ABOUT THIS EXERCISE — Please restate each line of the data below exactly. Omit all images.

RECORDS TO PROCESS —
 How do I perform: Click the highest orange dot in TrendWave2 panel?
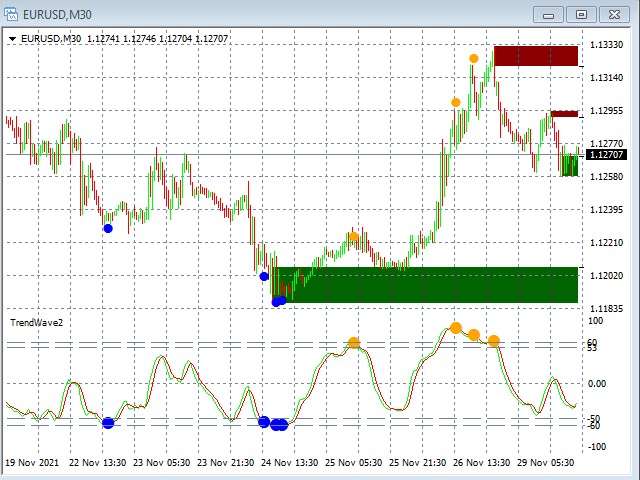456,328
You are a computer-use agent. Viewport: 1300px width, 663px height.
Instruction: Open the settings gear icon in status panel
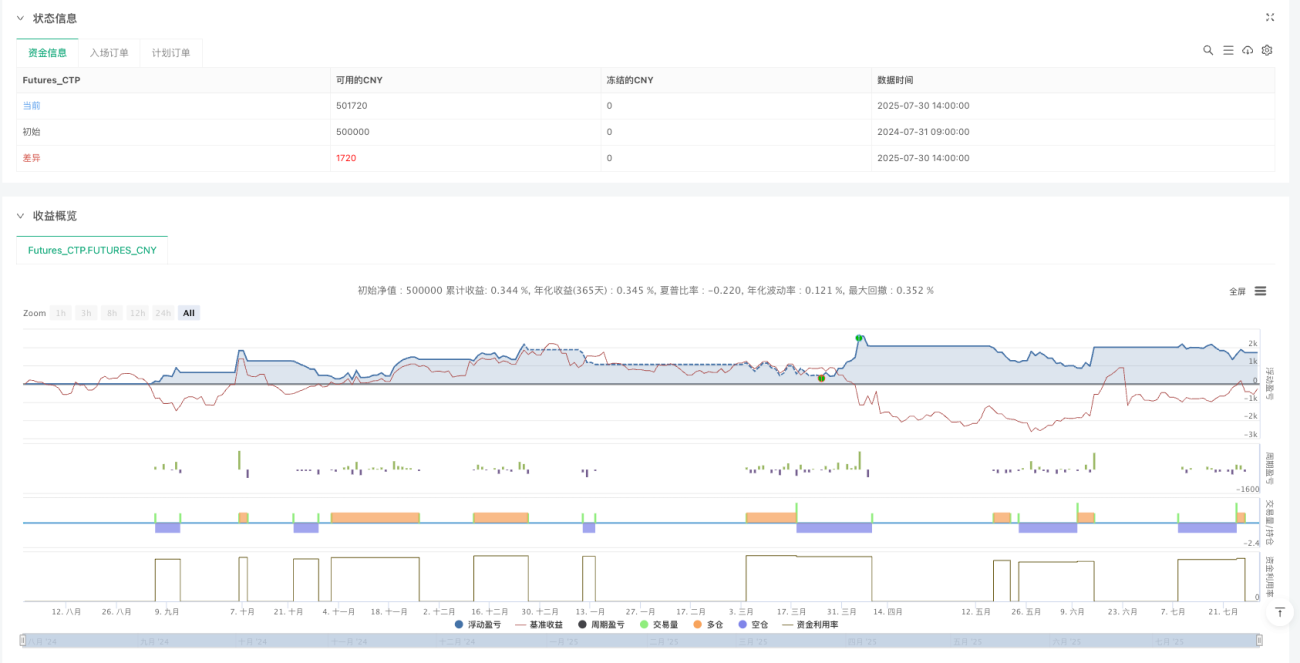(x=1267, y=50)
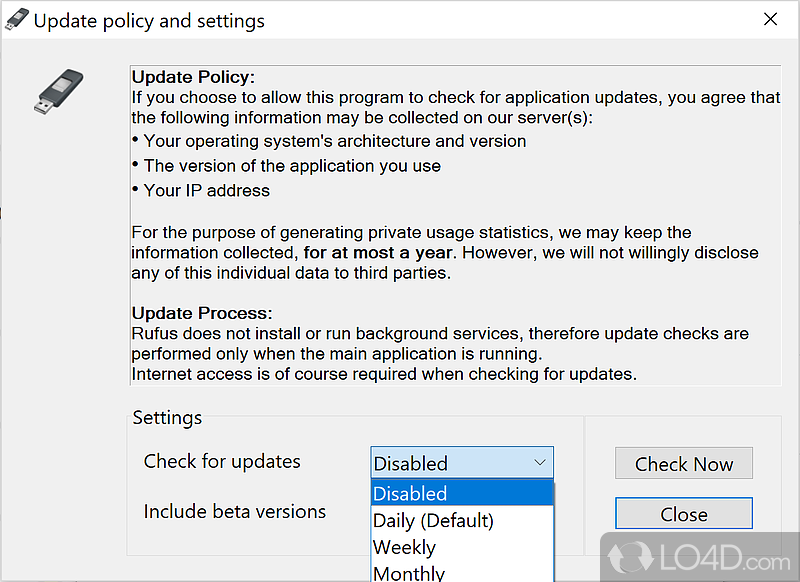Screen dimensions: 800x582
Task: Click the LO4D watermark logo
Action: 700,550
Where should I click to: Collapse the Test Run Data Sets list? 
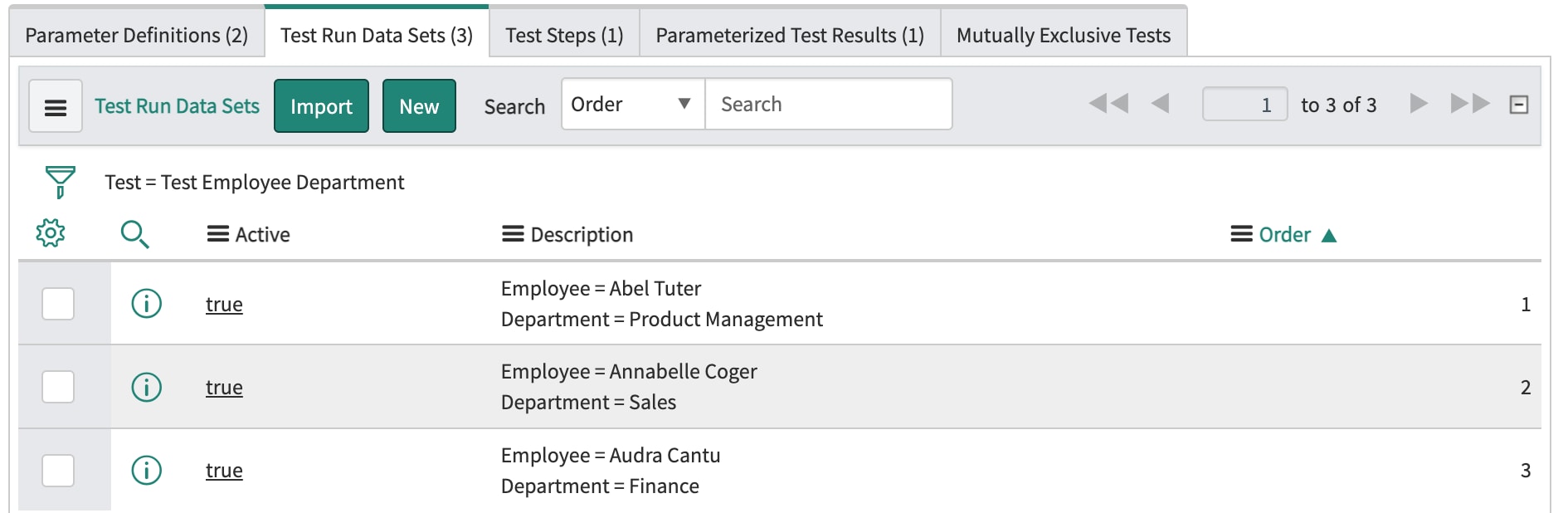[x=1519, y=105]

REPLY —
 How do I perform: Click the highest orange dot in TrendWave2 panel?
456,328
You are a computer-use agent. Viewport: 1300px width, 663px height.
Instruction: Open the settings gear icon in status panel
(x=1267, y=50)
Screen dimensions: 800x582
Task: Click the LO4D watermark logo
Action: 700,550
Where should I click to: Collapse the Test Run Data Sets list? 
[x=1519, y=105]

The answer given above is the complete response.